Computer erkennen selbstständig immer mehr

Dabei gab es sowohl Fachvorträge als auch Workshops. Erster Redner war Prof. Dr. Jörg Frochte vom Campus, der auch die Wichtigkeit des Themas unterstrich: „In einer Welt mit wenigen Daten kommen wir mit den bisherigen Vorhersagemodellen aus“, sagte er. Doch dies ändere sich, Computerprogramme müssten und würden immer mehr auch Prognosen zu bestimmten Entwicklungen machen.

Wie das geht erläutert Frochte – vereinfacht – wie folgt: Gebe man einem geeigneten Computer Informationen in Form von Bild, Sprache und Text beispielsweise zu einem Hund, dann lerne der Rechner selbstständig immer schneller, was ein Hund macht – und kann diesen erkennen und gegebenenfalls Verhaltenmuster vorhersagen.

Großer Nutzen für Industrie und Wirtschaft

Ähnlich funktioniere dies in Industrie und Wirtschaft: Dann könne ein Computerprogramm etwa bei einer Maschine schon im Voraus ersehen, ob diese bald kaputt gehe. „Es kann dann zum Beispiel anhand eines welligen Verlaufs erkennen, ob die Maschine in einem bestimmten Zeitablauf versagt“, so der Professor. Und: Je mehr Daten ein leistungsstarker Rechner „gefüttert“ bekomme, umso schneller lerne er selbstständig und sehe, welche Merkmale wichtig seien.
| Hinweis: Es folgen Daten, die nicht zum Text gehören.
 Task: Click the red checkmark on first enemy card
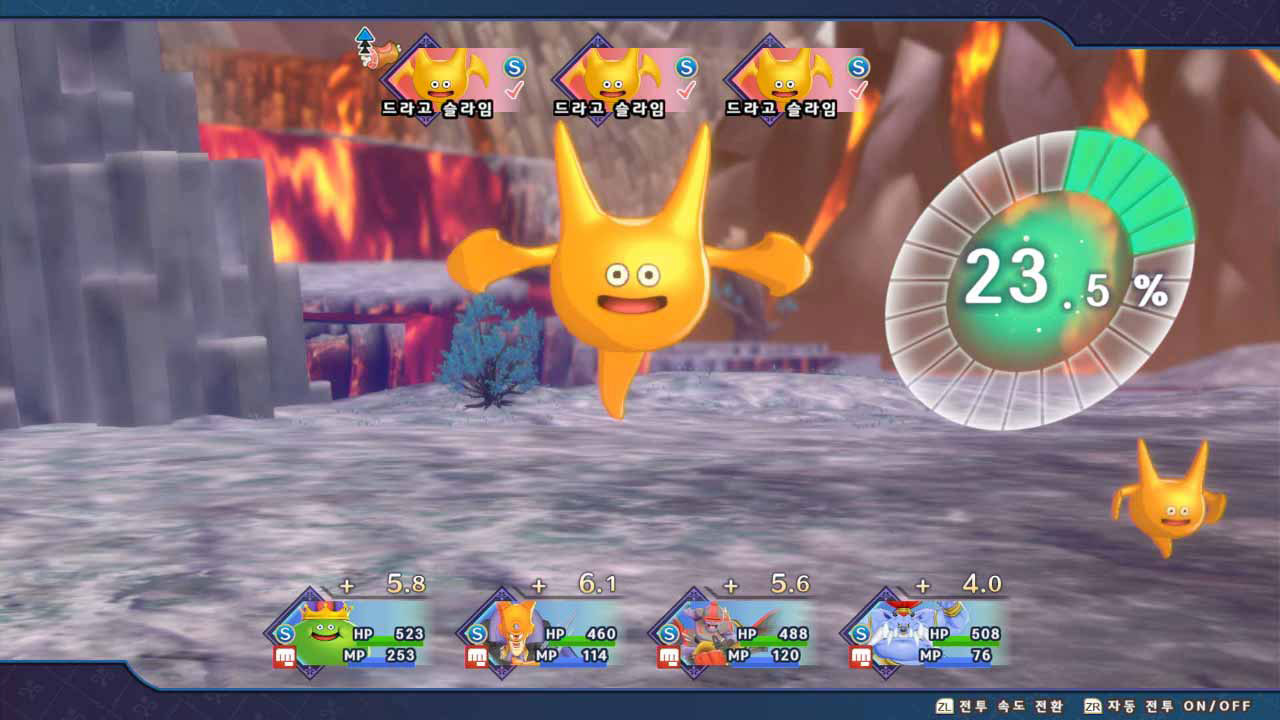514,91
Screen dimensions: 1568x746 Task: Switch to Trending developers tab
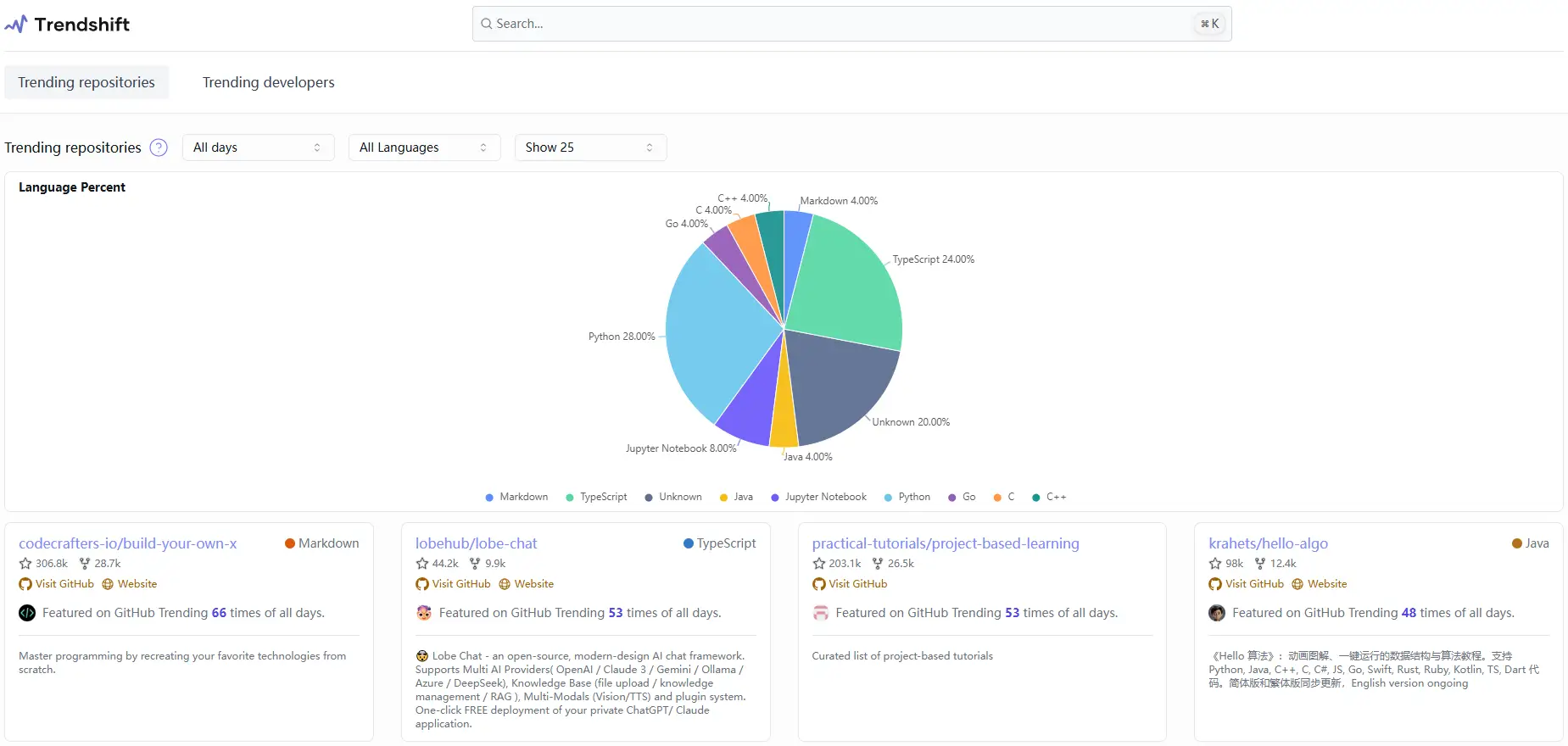coord(268,82)
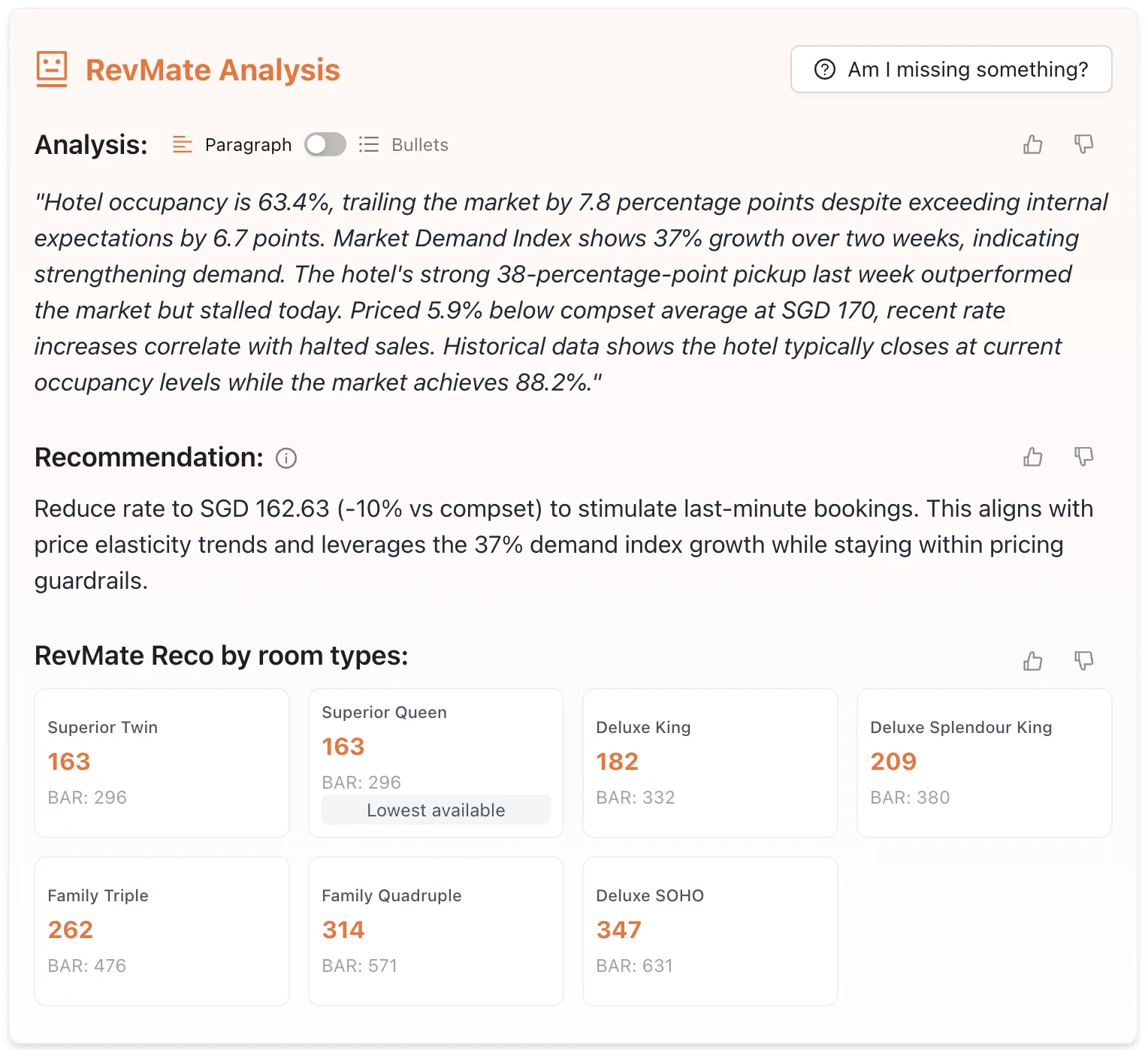The height and width of the screenshot is (1050, 1148).
Task: Thumbs down the RevMate Reco by room types
Action: coord(1084,661)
Dies seien wertvolle Informationen für Firmen. „Je schneller diese auf Zyklen oder auch Marktveränderungen regieren können, umso besser.“

Ohne Kontrolle der Informationen geht es nicht

Ohne Kontrolle geht das Ganze aber nicht: So müsse man auch vorsichtig sein, welche Informationen dem Computer zur Verfügung gestellt würden. „Sonst kann er Unsinn machen“, erläutert Frochte und gibt dafür ein humoriges Beispiel: „Ich will ja auch nicht, dass mein Kühlschrank beispielsweise mit mir meckert, wenn ich ihn nicht genug putze.“

Auch Thementag-Besucher Oliver Müller von der mittelständischen Velberter Firma Huf weiß um die Wichtigkeit maschinellen Lernens. „Das wird immer wichtiger etwa bei Preiskalkulationsverfahren“, schildert der Software-Entwickler. Er ziehe auch viele Anregungen aus den Vorträgen und Workshops, meint Müller weiter. Dabei erkennt er auch Grenzen: „Ich muss dann zum Beispiel unserem Entwicklungsleiter erklären, was geht und was nicht.“ Schließlich habe sein Unternehmen nicht 800 Leute, die Informationen markierten.

>>>ZWEI HOCHSCHULEN ARBEITEN ZUSAMMEN

  • Bei dem Thementag handelt es sich um eine Kooperation zwischen dem Campus Velbert/Heiligenhaus der Hochschule Bochum sowie der Bergischen Universität Wuppertal. Beide Einrichtungen arbeiten auch sonst u.a. auf dem Gebiet der künstlichen Intelligenz und des maschinellen Lernens eng zusammen.


  • „Das ist eine Kooperation für den bergischen Raum“, so Prof. Dr. Jörg Frochte vom Campus.